Model link in Huggingface: universal-sentence-encoder-multilingual-3-onnx-quantized

Installation

pip install minivectordb

Quantized ONNX Model Supported Languages

["en", "pt", "ar", "zh", "fr", "de", "it", "ja", "ko", "nl", "ps", "es", "th", "tr", "ru"]

Usage

from minivectordb.embedding_model import EmbeddingModel
from minivectordb.vector_database import VectorDatabase

# Three models are offered:
# Google's Universal Sentence Encoder (ONNX)
# intfloat's e5 multilingual model (SMALL or LARGE)
# Embedding size will be automatically registered on the first insertion
# You can use your own model, such as ada-v2
vector_db = VectorDatabase()

# Additional parameters on model constructor:
# use_quantized_onnx_model (True / False)
# e5_model_size ('small', 'large'), used if use_quantized_onnx_model is False
# (note: e5 models are downloaded automatically. the onnx model is built-in)
model = EmbeddingModel()

# Text identifier, sentences and metadata
# Basic example 
sentences_with_metadata = [
    (1,  "I like dogs", {"animal": "dog", "like": True}),
    (2,  "I like cats", {"animal": "cat", "like": True}),
    (3,  "The king has three kids", {"royalty": "king"}),
    (4,  "The queen has one daughter", {"royalty": "queen"}),
    (5,  "Programming is cool", {"topic": "programming", "sentiment": "positive"}),
    (6,  "Software development is cool", {"topic": "software development", "sentiment": "positive"}),
    (7,  "I like to ride my bicycle", {"activity": "riding", "object": "bicycle"}),
    (8,  "I like to ride my scooter", {"activity": "riding", "object": "scooter"}),
    (9,  "The sky is blue", {"color": "blue", "object": "sky"}),
    (10, "The ocean is blue", {"color": "blue", "object": "ocean"})
]

for id, sentence, metadata in sentences_with_metadata:
    sentence_embedding = model.extract_embeddings(sentence)
    vector_db.store_embedding(id, sentence_embedding, metadata)

## Basic Semantic Search

query = "animals"
query_embedding = model.extract_embeddings(query)
search_results = vector_db.find_most_similar(query_embedding, k = 2)

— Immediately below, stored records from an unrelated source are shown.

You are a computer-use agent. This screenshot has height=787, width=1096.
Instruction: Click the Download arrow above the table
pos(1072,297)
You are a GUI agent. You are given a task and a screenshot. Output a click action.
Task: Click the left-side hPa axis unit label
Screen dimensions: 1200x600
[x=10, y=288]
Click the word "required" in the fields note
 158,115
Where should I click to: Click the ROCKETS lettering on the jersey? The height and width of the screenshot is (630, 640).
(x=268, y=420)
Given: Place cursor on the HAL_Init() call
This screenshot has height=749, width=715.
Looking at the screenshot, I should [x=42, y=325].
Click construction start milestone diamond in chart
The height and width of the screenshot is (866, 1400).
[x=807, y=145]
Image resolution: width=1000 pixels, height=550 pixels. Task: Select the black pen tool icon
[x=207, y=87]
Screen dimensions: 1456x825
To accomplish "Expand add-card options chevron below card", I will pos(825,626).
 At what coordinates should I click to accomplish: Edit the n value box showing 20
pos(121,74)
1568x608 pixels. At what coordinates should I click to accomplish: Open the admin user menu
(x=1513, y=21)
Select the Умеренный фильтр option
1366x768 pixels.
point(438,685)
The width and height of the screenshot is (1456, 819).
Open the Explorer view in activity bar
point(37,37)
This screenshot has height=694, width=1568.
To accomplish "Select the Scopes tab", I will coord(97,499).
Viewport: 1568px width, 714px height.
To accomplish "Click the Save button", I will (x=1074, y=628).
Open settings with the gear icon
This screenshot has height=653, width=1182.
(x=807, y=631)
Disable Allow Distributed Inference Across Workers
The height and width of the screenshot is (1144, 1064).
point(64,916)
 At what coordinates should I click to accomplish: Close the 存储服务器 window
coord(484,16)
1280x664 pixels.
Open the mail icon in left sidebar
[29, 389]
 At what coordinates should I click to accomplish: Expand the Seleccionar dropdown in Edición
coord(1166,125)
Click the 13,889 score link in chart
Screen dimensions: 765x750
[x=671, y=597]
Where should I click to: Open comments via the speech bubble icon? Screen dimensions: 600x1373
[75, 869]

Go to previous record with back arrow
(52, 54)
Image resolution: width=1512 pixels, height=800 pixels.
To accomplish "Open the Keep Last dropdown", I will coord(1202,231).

ids, distances, metadatas = search_results
for id, dist, metadata in zip(ids, distances, metadatas):
    print(f"ID: {id}, Sentence: \"{sentences_with_metadata[id-1][1]}\", Distance: {dist}, Metadata: {metadata}")

# Results:
# ID: 1, Sentence: "I like dogs", Distance: 0.4143948554992676, Metadata: {'animal': 'dog', 'like': True}
# ID: 2, Sentence: "I like cats", Distance: 0.3983381986618042, Metadata: {'animal': 'cat', 'like': True}

## Hybrid Reranking with BM25 and Fuzzy Ratios
query = "blue is cool"
query_embedding = model.extract_embeddings(query)
search_results = vector_db.find_most_similar(query_embedding, k = 6) # Note that we are fetching 6 results here
ids, distances, metadata = search_results

# Results:
# ID: 9, Sentence: "The sky is blue", Distance: 0.6656221747398376, Metadata: {'color': 'blue', 'object': 'sky'}
# ID: 10, Sentence: "The ocean is blue", Distance: 0.6223428845405579, Metadata: {'color': 'blue', 'object': 'ocean'}
# ID: 2, Sentence: "I like cats", Distance: 0.3566429018974304, Metadata: {'animal': 'cat', 'like': True}
# ID: 1, Sentence: "I like dogs", Distance: 0.3240365982055664, Metadata: {'animal': 'dog', 'like': True}
# ID: 5, Sentence: "Programming is cool", Distance: 0.3074682354927063, Metadata: {'topic': 'programming', 'sentiment': 'positive'}
# ID: 6, Sentence: "Software development is cool", Distance: 0.22255833446979523, Metadata: {'topic': 'software development', 'sentiment': 'positive'}

sentences = [sentences_with_metadata[id-1][1] for id in ids]
hybrid_reranked_results = vector_db.hybrid_rerank_results(
    sentences = sentences,
    search_scores = distances,
    query = query,
    k = 4 # Now we are reducing the scope to 4 results
)
hybried_retrieved_sentences, hybrid_scores = hybrid_reranked_results

for sentence, score in zip(hybried_retrieved_sentences, hybrid_scores):
    print(f"Sentence: \"{sentence}\", Score: {score}")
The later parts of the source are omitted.